MIAMI: Donald Trump a déclaré vendredi que les Etats-Unis pourraient ne pas venir en aide à l'Otan en cas de besoin, réitérant ses critiques contre l'Alliance atlantique, lors d'un forum d'affaires à Miami.

"Ils n'étaient tout simplement pas là", a déclaré le président américain, se référant à la demande de Washington - restée lettre morte - de soutien militaire de ses alliés pour sécuriser le détroit d'Ormuz.

"Nous dépensons des centaines de milliards de dollars par an pour l'Otan, des centaines de milliards, pour les protéger, et nous aurions toujours été là pour eux, mais maintenant, au vu de leurs actions, je suppose que nous n'avons plus à l'être, n'est-ce pas ?", a-t-il dit.

Ces dernières semaines, le président américain a multiplié les prises de parole belliqueuses envers l'Otan, la qualifiant notamment sur son réseau Truth Social de "TIGRE DE PAPIER" et de "LACHES". Les Etats-Unis "s'en souviendront", avait-il déjà déclaré jeudi en Conseil des ministres.

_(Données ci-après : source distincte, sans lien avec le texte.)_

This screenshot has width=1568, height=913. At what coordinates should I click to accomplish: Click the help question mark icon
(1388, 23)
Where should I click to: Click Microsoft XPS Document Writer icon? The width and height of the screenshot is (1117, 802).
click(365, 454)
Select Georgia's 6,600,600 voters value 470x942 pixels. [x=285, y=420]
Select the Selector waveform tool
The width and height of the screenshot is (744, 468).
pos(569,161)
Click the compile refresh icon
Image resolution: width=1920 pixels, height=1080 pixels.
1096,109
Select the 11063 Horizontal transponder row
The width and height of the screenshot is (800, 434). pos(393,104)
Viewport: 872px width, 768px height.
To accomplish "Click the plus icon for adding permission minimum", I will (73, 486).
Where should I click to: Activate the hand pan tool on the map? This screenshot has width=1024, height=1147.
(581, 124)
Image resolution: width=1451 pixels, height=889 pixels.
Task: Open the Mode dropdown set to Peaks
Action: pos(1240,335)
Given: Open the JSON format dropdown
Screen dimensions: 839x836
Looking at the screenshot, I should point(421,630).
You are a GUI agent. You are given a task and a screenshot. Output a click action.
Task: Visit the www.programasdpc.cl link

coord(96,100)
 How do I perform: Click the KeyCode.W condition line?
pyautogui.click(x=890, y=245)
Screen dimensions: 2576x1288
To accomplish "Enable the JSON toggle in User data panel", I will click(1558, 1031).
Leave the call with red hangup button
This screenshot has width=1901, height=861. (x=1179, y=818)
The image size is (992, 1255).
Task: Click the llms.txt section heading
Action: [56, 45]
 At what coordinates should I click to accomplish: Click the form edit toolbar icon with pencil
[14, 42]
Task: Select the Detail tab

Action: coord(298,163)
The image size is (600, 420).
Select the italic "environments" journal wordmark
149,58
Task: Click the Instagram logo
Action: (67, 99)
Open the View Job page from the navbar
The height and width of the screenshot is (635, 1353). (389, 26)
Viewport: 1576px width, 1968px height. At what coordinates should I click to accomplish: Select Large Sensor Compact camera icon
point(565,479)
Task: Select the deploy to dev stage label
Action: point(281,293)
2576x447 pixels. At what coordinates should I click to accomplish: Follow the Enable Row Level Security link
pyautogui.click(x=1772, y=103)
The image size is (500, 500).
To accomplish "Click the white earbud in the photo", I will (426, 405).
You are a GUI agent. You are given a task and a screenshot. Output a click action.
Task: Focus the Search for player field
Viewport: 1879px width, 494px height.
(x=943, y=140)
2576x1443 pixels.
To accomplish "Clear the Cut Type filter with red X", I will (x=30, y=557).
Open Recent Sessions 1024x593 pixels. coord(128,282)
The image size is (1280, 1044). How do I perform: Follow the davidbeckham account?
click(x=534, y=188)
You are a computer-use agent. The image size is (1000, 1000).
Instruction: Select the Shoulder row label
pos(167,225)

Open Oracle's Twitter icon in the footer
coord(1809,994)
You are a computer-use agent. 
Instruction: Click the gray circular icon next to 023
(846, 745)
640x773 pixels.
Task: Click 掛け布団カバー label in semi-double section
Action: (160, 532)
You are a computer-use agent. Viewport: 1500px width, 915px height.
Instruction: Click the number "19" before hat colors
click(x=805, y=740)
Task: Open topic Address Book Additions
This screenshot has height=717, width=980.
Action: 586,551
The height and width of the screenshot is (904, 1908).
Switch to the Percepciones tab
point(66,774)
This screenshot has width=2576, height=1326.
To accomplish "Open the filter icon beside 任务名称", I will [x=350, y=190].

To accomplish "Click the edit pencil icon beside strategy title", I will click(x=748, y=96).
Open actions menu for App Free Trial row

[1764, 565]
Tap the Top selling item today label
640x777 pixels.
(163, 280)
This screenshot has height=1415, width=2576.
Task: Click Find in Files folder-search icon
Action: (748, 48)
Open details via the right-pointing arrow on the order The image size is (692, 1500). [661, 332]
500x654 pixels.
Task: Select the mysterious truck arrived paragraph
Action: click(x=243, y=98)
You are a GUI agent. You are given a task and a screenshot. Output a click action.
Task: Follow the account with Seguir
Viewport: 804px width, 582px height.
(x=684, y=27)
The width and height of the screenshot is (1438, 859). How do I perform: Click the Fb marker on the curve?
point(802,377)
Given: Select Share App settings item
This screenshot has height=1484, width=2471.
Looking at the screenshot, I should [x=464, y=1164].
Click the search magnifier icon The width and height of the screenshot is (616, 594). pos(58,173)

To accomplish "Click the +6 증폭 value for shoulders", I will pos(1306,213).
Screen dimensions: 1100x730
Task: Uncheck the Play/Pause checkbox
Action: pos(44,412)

Le Royaume-Uni, la France, l'Allemagne, l'Italie, les Pays-Bas et le Japon s'étaient dit prêts, dans un communiqué conjoint le 19 mars, "à contribuer aux efforts appropriés visant à garantir la sécurité de la traversée du détroit", où transite en temps normal un cinquième de la production de pétrole mondiale. Ils avaient cependant exclu toute participation militaire directe.

Le trafic dans ce passage étroit est pratiquement paralysé, entraînant une flambée des prix de l’énergie.

Lors de sa prise de parole à Miami, devant des chefs d'entreprise et des investisseurs réunis pour le sommet du "FII Priority", Donald Trump a une nouvelle fois assuré que l'opération militaire contre l'Iran, qui va entrer dans sa cinquième semaine, se passait pour le mieux.